→ **INSTRUCTIONS FOR THE TASK**:
Every line of the entries below from the one containing "Play the Korean" to the one containing "has height=627, width=969.", both ends included, must be written out exactly. No other line belongs in the answer.

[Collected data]
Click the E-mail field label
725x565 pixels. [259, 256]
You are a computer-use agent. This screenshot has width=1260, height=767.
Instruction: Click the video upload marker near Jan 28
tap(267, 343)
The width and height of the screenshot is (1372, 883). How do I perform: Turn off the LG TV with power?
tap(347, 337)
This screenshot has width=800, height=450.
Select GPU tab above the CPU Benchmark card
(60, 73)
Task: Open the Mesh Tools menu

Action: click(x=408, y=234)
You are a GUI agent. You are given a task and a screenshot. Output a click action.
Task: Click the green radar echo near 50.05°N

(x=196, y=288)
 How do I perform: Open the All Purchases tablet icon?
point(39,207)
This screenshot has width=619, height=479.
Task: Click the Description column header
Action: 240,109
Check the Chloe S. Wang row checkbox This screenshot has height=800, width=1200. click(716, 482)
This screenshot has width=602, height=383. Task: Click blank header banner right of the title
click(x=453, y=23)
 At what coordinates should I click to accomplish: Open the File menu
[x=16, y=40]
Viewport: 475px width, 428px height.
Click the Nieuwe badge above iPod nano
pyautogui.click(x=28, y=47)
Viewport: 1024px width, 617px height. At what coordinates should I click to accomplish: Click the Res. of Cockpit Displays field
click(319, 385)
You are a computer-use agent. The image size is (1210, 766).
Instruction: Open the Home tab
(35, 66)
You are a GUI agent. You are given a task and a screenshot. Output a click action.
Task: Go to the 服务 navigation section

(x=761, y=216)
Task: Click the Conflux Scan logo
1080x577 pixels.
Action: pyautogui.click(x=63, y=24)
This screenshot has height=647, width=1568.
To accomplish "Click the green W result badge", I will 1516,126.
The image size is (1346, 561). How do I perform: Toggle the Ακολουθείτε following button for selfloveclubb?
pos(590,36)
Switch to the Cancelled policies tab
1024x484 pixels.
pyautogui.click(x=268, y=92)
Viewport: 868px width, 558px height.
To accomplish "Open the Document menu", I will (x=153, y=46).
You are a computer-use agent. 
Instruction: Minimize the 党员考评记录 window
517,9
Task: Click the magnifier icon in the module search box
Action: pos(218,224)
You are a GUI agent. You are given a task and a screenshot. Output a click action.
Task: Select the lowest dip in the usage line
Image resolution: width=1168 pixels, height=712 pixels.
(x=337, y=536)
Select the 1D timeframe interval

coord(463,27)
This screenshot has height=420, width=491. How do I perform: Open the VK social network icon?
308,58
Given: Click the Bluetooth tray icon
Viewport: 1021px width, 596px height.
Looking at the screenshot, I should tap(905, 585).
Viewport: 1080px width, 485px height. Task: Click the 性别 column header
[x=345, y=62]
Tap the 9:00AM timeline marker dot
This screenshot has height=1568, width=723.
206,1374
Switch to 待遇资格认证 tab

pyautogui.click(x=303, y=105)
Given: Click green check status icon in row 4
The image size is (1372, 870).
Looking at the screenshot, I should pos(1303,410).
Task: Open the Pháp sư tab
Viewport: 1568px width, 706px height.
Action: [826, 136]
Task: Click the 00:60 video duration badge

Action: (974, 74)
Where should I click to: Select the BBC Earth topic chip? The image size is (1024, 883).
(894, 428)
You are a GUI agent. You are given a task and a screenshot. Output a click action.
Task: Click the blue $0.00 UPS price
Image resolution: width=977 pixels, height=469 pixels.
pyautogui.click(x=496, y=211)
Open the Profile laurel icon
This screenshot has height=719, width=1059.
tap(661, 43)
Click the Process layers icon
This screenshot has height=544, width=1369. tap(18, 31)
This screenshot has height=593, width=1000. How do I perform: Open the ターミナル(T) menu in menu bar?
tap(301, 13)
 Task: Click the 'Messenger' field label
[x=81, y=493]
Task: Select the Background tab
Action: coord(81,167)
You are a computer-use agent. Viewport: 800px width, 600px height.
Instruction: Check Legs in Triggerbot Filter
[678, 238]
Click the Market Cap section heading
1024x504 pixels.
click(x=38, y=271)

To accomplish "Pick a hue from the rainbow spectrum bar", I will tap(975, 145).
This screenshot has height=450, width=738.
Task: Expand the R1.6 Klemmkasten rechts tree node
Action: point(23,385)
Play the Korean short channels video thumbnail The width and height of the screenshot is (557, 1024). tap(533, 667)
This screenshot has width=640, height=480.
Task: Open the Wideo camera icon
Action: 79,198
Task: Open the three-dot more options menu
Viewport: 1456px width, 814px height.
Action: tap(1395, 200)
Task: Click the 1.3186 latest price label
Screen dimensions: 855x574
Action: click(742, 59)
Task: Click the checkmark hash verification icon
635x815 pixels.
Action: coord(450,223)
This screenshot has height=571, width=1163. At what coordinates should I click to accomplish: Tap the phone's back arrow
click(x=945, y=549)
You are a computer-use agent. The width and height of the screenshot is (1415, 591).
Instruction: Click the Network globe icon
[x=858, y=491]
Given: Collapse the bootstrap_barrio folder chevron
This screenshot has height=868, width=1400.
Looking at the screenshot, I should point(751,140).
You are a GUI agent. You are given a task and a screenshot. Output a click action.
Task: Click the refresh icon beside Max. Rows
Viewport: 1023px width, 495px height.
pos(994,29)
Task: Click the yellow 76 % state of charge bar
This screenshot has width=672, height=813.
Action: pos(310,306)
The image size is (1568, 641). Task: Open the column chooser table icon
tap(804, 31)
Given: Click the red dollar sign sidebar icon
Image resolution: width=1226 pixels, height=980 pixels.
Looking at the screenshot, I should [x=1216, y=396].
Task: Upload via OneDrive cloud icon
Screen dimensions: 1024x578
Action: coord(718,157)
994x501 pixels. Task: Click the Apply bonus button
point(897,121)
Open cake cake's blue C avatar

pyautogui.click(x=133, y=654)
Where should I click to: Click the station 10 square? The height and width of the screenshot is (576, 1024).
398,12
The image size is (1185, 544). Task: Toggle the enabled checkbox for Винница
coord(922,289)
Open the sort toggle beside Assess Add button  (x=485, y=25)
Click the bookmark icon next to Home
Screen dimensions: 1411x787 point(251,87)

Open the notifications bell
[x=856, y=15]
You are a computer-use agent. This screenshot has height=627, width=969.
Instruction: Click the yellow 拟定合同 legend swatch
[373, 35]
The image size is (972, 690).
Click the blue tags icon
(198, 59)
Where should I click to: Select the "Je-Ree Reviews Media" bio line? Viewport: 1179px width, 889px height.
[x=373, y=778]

→ **REPLY**:
Play the Korean short channels video thumbnail The width and height of the screenshot is (557, 1024). tap(533, 667)
This screenshot has width=640, height=480.
Task: Open the Wideo camera icon
Action: 79,198
Task: Open the three-dot more options menu
Viewport: 1456px width, 814px height.
Action: tap(1395, 200)
Task: Click the 1.3186 latest price label
Screen dimensions: 855x574
Action: click(742, 59)
Task: Click the checkmark hash verification icon
635x815 pixels.
Action: coord(450,223)
This screenshot has height=571, width=1163. At what coordinates should I click to accomplish: Tap the phone's back arrow
click(x=945, y=549)
You are a computer-use agent. The width and height of the screenshot is (1415, 591).
Instruction: Click the Network globe icon
[x=858, y=491]
Given: Collapse the bootstrap_barrio folder chevron
This screenshot has height=868, width=1400.
Looking at the screenshot, I should point(751,140).
You are a GUI agent. You are given a task and a screenshot. Output a click action.
Task: Click the refresh icon beside Max. Rows
Viewport: 1023px width, 495px height.
pos(994,29)
Task: Click the yellow 76 % state of charge bar
This screenshot has width=672, height=813.
Action: pos(310,306)
The image size is (1568, 641). Task: Open the column chooser table icon
tap(804, 31)
Given: Click the red dollar sign sidebar icon
Image resolution: width=1226 pixels, height=980 pixels.
Looking at the screenshot, I should [x=1216, y=396].
Task: Upload via OneDrive cloud icon
Screen dimensions: 1024x578
Action: coord(718,157)
994x501 pixels. Task: Click the Apply bonus button
point(897,121)
Open cake cake's blue C avatar

pyautogui.click(x=133, y=654)
Where should I click to: Click the station 10 square? The height and width of the screenshot is (576, 1024).
398,12
The image size is (1185, 544). Task: Toggle the enabled checkbox for Винница
coord(922,289)
Open the sort toggle beside Assess Add button  (x=485, y=25)
Click the bookmark icon next to Home
Screen dimensions: 1411x787 point(251,87)

Open the notifications bell
[x=856, y=15]
You are a computer-use agent. This screenshot has height=627, width=969.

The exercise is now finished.